• **Stated goal**:
Transcribe the passage about Microsoft and the GPL word for word, between "Another thing that's" and "proprietary virtualization technology.", inclusive.

Another thing that's not new to Microsoft is that they have no interesting in contributing to Free Software unless it makes their proprietary software more desirable. In my old example above, they hoped to entice developers who preferred a Unix development environment to switch to Windows NT. In the recent Linux driver release, they seek to convince developers to switch from Xen and KVM to their proprietary virtualization technology.
In fact, the only difference in this particular release is that, unlike in the case of Softway's software, Microsoft was apparently (according to Steve Hemminger) out of compliance briefly. According to Steve, Microsoft distributed binaries linked to various GPL parts.
Meanwhile, Sam Ramji claimed that Microsoft were already planning to release the software before Hemminger and Greg K-H contacted them. I do believe Sam when he says that there was already talk inside Microsoft about releasing the source underway before the Linux developers began their enforcement effort. However, that internal Microsoft talk doesn't mean that there wasn't a problem. As soon as one distributes the binaries of a GPL'd work, one must provide the source (or an offer therefor) alongside those binaries. Thus, if Microsoft released binaries and delayed in releasing source, there was a GPL violation.
Like all GPL violations (and potential GPL violations), it's left to the copyright holders of the software to engage in enforcement. I think it's great that, according to Steve and related press coverage, the Linux developers used the most common enforcement strategy in the GPL community — quietly contact the company, inform them of their obligations, and help them in a friendly way into compliance. That process almost always works, and the fact that Microsoft came into compliance shows the value of our community's standard enforcement practice.

• **Supplied data**:
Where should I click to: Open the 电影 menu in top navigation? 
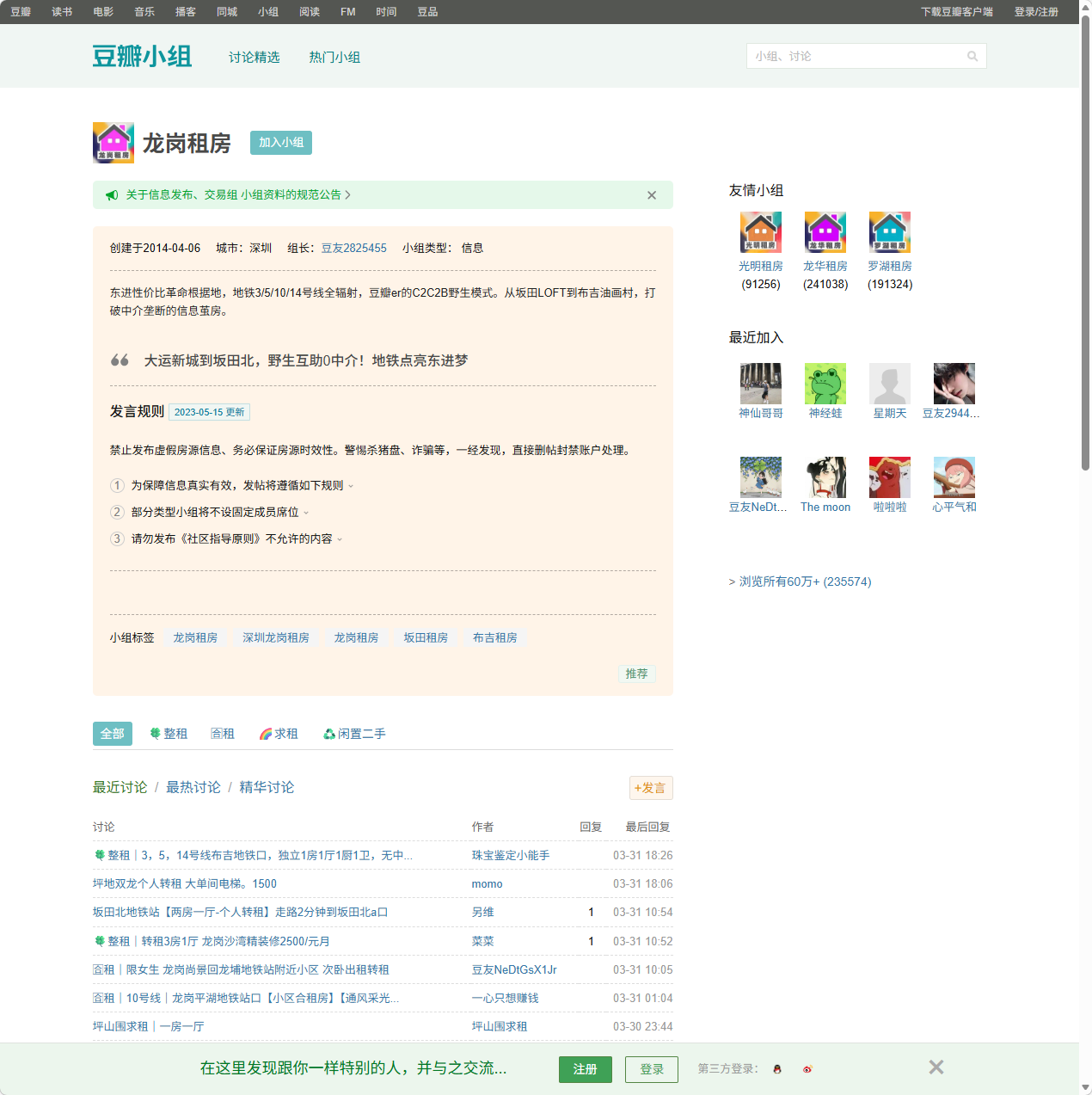click(102, 11)
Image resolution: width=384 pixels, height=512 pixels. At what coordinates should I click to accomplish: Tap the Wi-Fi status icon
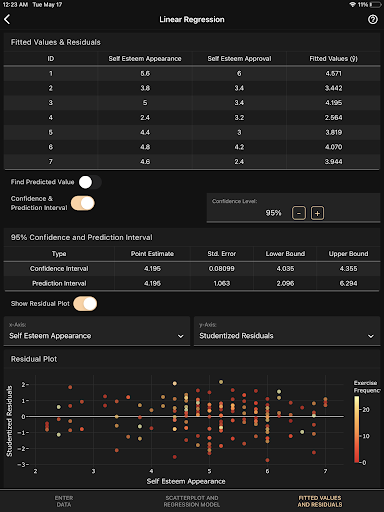[353, 5]
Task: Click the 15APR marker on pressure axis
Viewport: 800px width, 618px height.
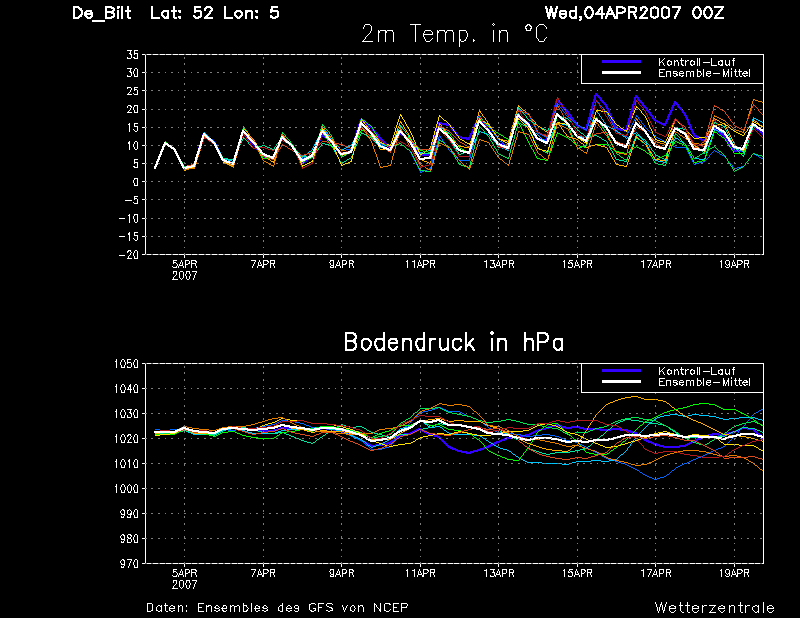Action: 577,573
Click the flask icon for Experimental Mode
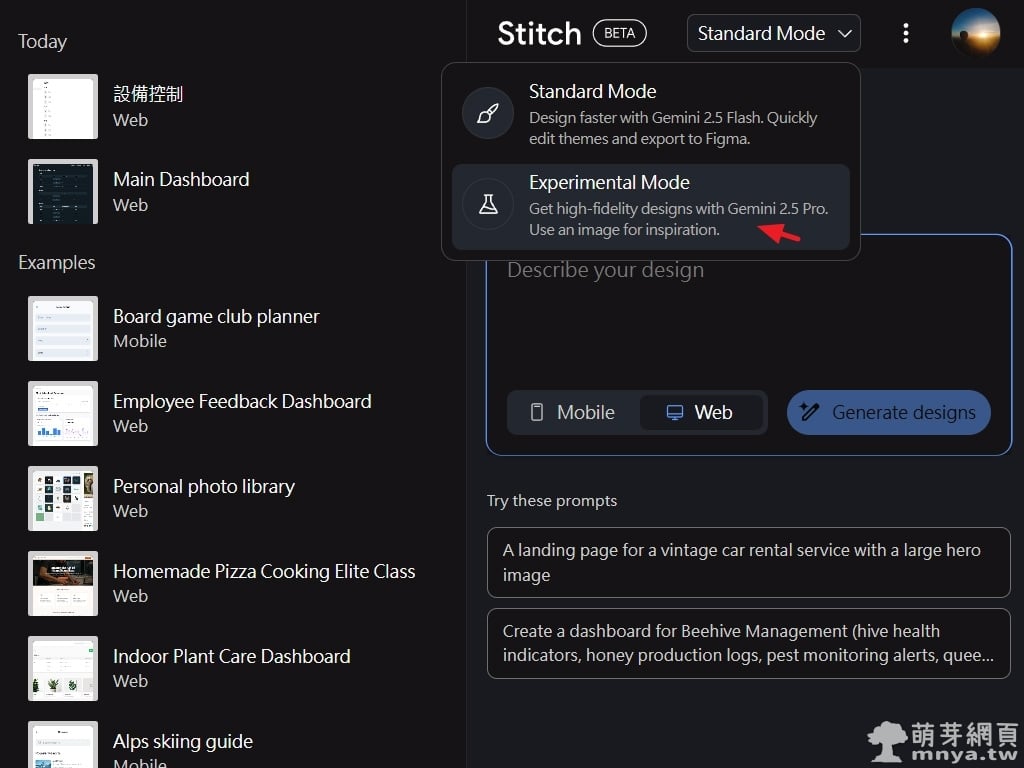 (487, 205)
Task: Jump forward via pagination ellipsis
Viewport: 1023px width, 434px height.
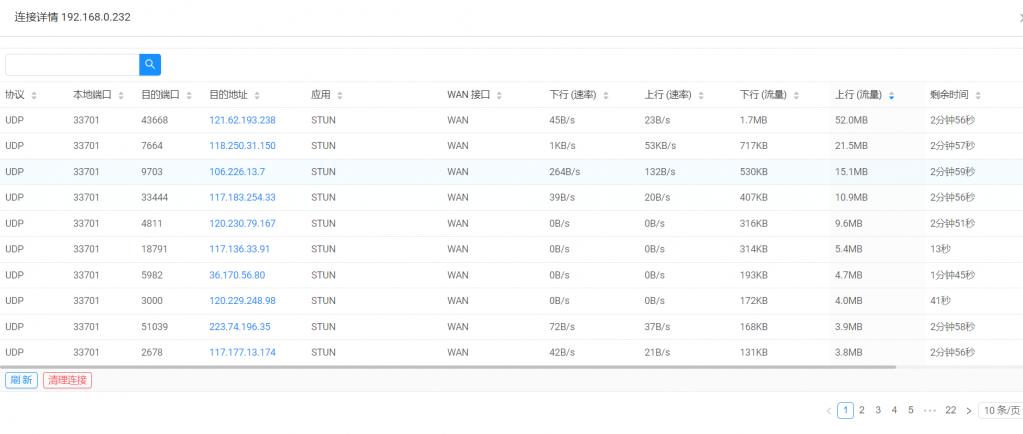Action: [929, 410]
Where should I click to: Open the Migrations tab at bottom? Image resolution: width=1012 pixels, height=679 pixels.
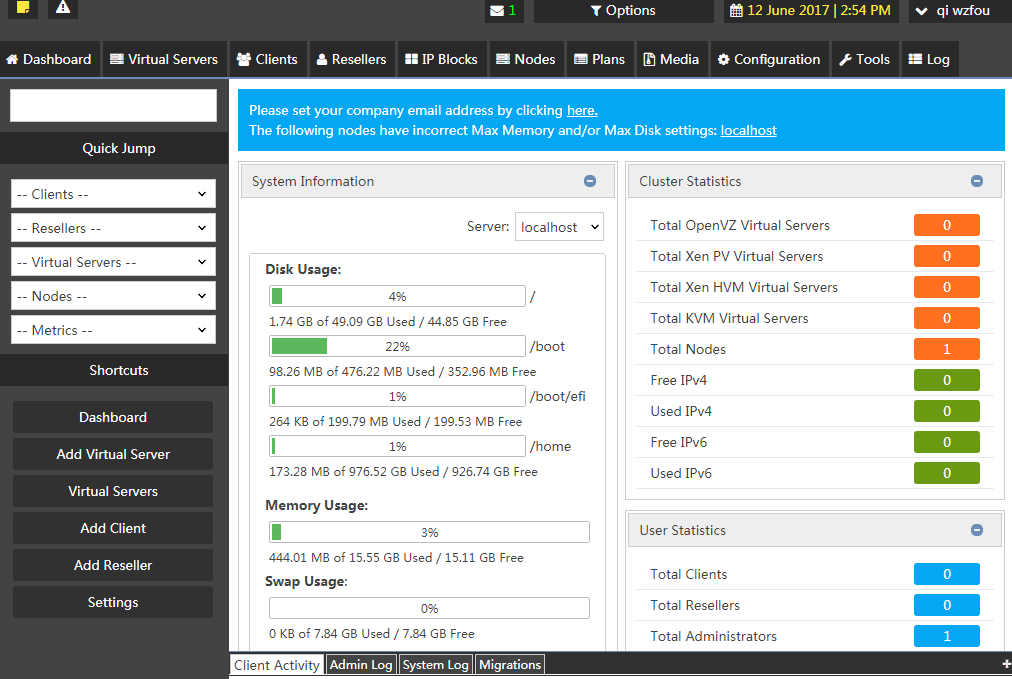(x=509, y=664)

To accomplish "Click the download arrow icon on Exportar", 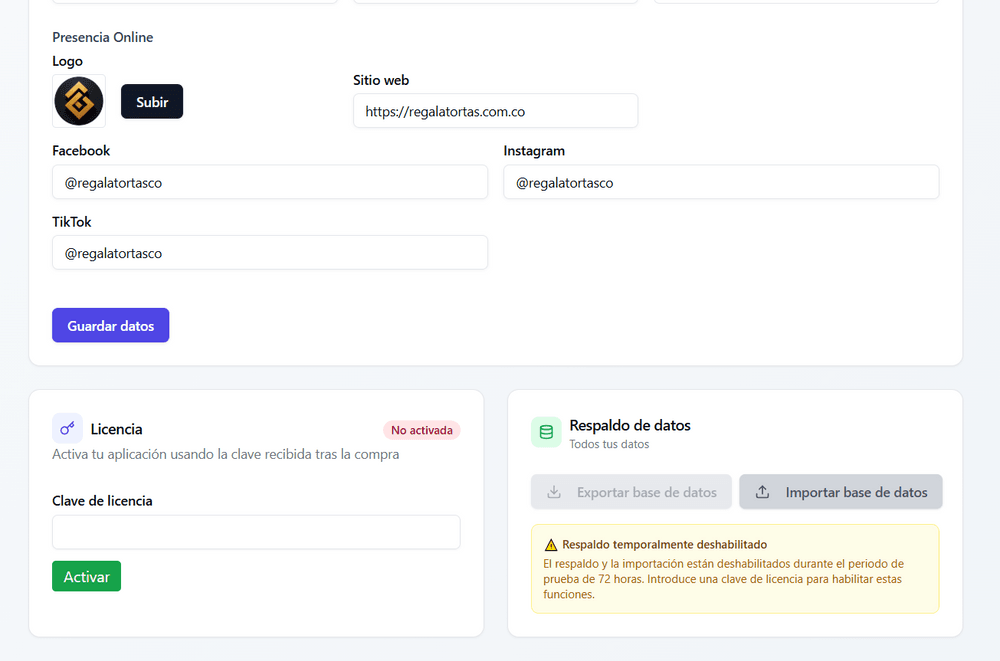I will point(553,492).
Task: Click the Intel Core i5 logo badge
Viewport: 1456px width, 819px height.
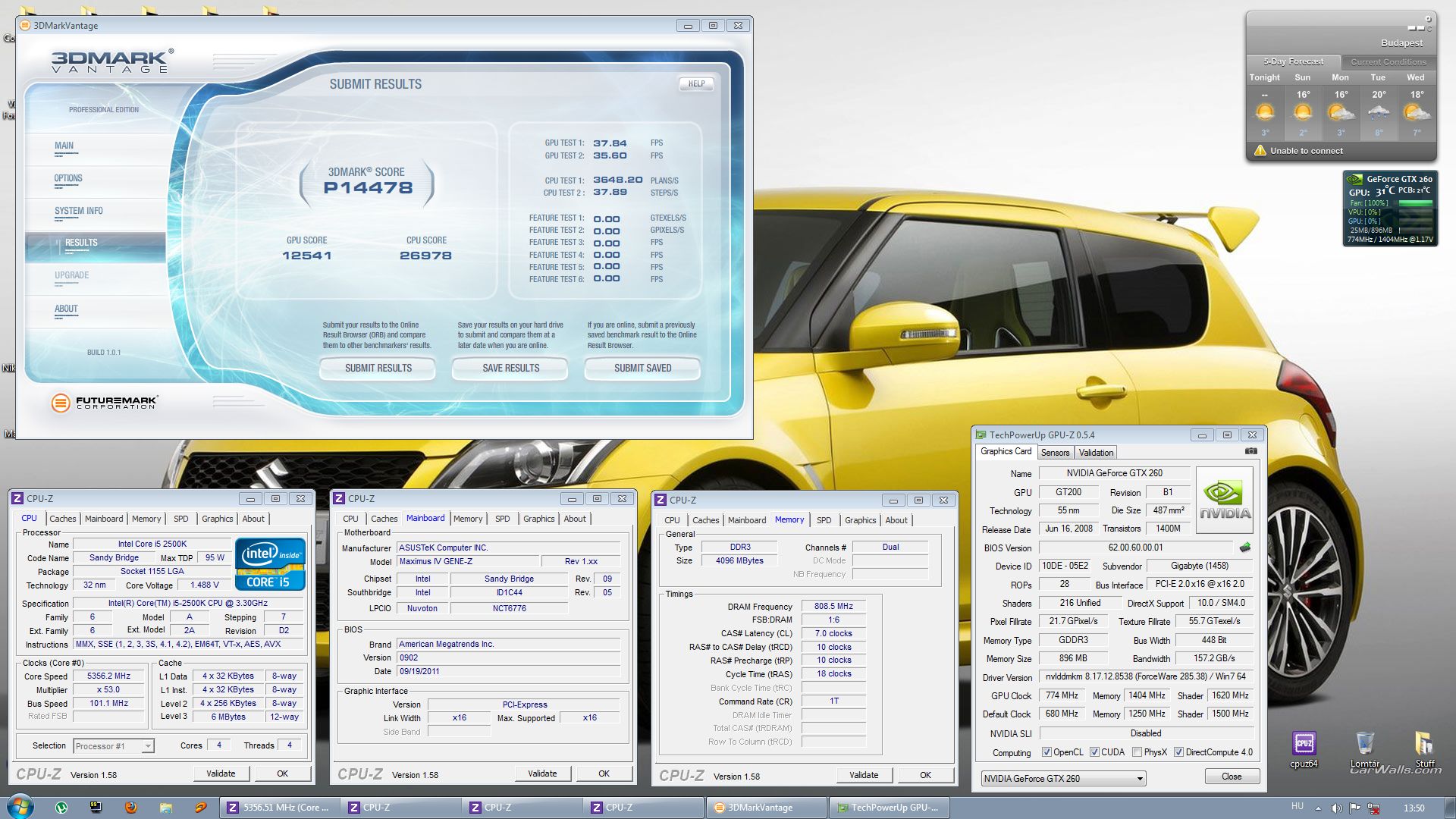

• **Solved problem**:
Another thing that's not new to Microsoft is that they have no interesting in contributing to Free Software unless it makes their proprietary software more desirable. In my old example above, they hoped to entice developers who preferred a Unix development environment to switch to Windows NT. In the recent Linux driver release, they seek to convince developers to switch from Xen and KVM to their proprietary virtualization technology.